Kocamın bana Marcus Aurelius’tan alıntı yapması çok uzun sürmedi.

Bir kış sabahı, evde çocuklarla serbest ödevler üzerinde çalışamayacağımdan endişe ederek, “Ya kar fırtınası kötüyse ve okul iptal edilirse?” dedim.

“Dış olaylar üzerinde değil, zihniniz üzerinde gücünüz var” dedi. “Bunu bil ve gücü bulacaksın.”

Gözlerimi devirip dizüstü bilgisayarıma gittim.

Aşırı düşünme alışkanlığımın zaman zaman yorucu olduğunu inkar edemezdim. Ve hayatın engelleriyle bariz bir kayıtsızlıkla yüzleşme fikri cazip geliyordu.

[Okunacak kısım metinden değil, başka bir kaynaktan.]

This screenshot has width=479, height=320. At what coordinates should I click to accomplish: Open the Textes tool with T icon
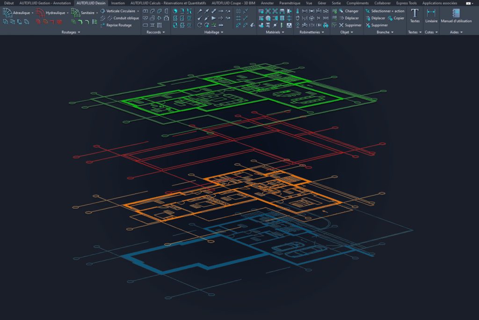tap(414, 15)
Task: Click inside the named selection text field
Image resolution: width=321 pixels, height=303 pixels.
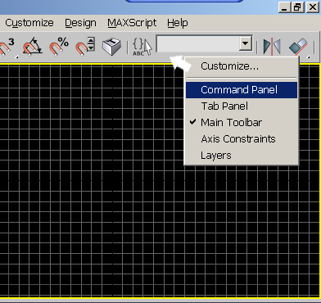Action: [x=197, y=43]
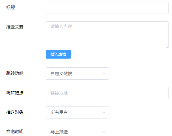Image resolution: width=172 pixels, height=136 pixels.
Task: Click the chevron arrow in 跳转功能 select
Action: point(104,74)
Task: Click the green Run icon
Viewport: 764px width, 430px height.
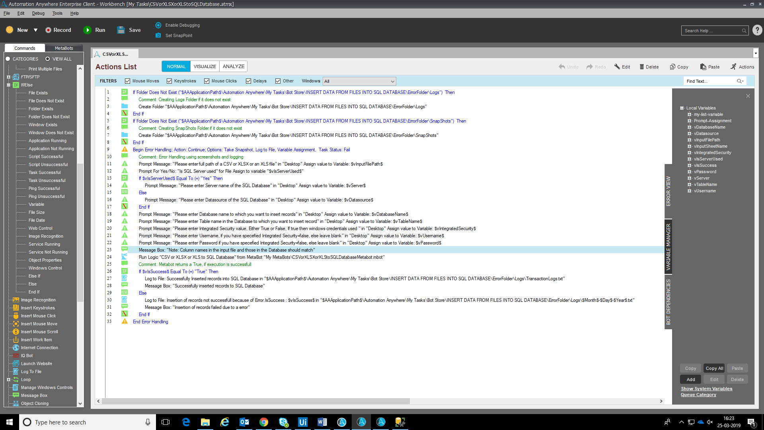Action: pos(87,30)

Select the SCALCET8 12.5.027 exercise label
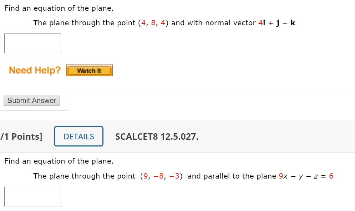(x=157, y=136)
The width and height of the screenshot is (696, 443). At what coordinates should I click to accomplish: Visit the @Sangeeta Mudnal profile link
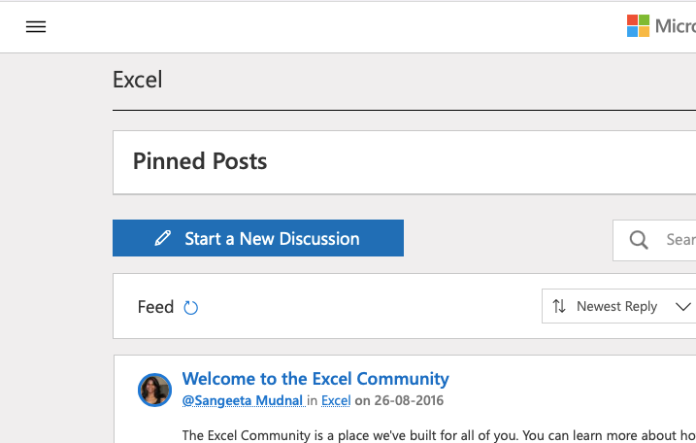pos(243,400)
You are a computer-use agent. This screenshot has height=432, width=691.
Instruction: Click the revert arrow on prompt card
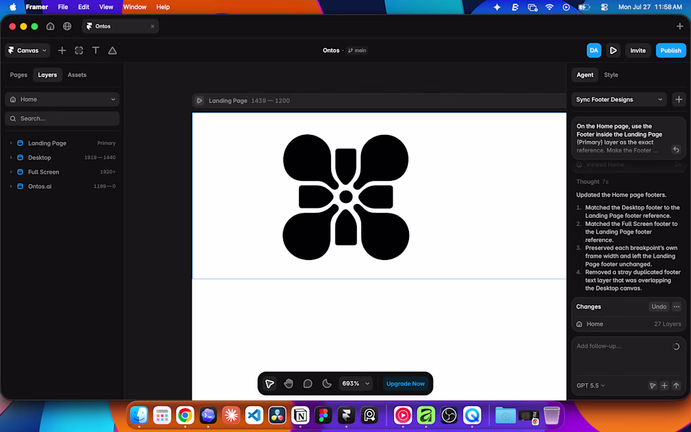tap(675, 149)
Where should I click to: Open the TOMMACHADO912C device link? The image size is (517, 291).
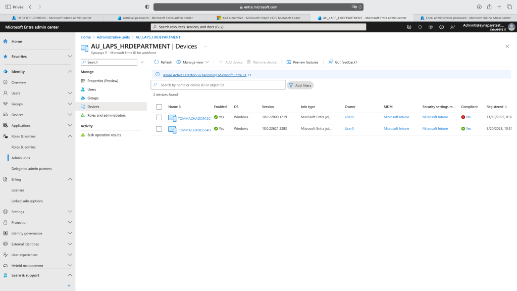(194, 118)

Kuşkusuz, en azından kısmen günlük Prozac’ım aracılığıyla Stoacı bir filozofun soğukkanlılığını kazanmaya çalıştım.

Öte yandan yazılarım, annelik, sağlık sorunları ve başkalarının benim hakkımda ne düşündüğüne dair günlük endişelerimin küllerinden doğuyor. Duş alırken korkularım üzerine düşünürüm ve çoğu zaman bu duşlar bir makale fikriyle biter. Tüm endişe duygumu kaybettiğimi hayal bile edemiyordum. Korku benim ilham perimdir.

Kocam bana beynimi kapatıyormuşum gibi hissettiren metanetli bilgeliği kaç kez teklif ederse etsin, başımı salladım. Eğer duygularımın beni ele geçirmesine izin vermeseydim nasıl bir yazar olurdum? Epiktetos’un kocamın aktardığı bir satırda söylediği gibi: “Dikkatinizi neye verirseniz, o olursunuz.” Ben tüm dikkatimi kendime vermeye çalışırken, kocam onun stres kaynağı olmamayı öğrendi.


Hayatımı Stoacı ilkelere göre yaşama gereğini hissetmesem de büstün şifonyerin üzerinde kalmasına izin verdim. Eğer Marcus Aurelius uyurken ona biraz rahatlık verdiyse, ben de bundan vazgeçmek zorunda kaldım.

Her sabah uyanıyor ve kendine şunu hatırlatıyordu: “İnsan gerçek sorunlar hakkında, gerçek sorunlar hakkındaki hayali korkularından çok endişeleniyor.” Marcus’un orada oturup beni izlediğini çok geçmeden unuttum. Belki de kendimi yargılıyorum. Ama bu muhtemelen benim korkum.

Megan Margulies, çalışmaları Haber, The Atlantic, The Washington Post, New York ve Vogue’da yayınlanan bir gazeteci ve anı yazarıdır.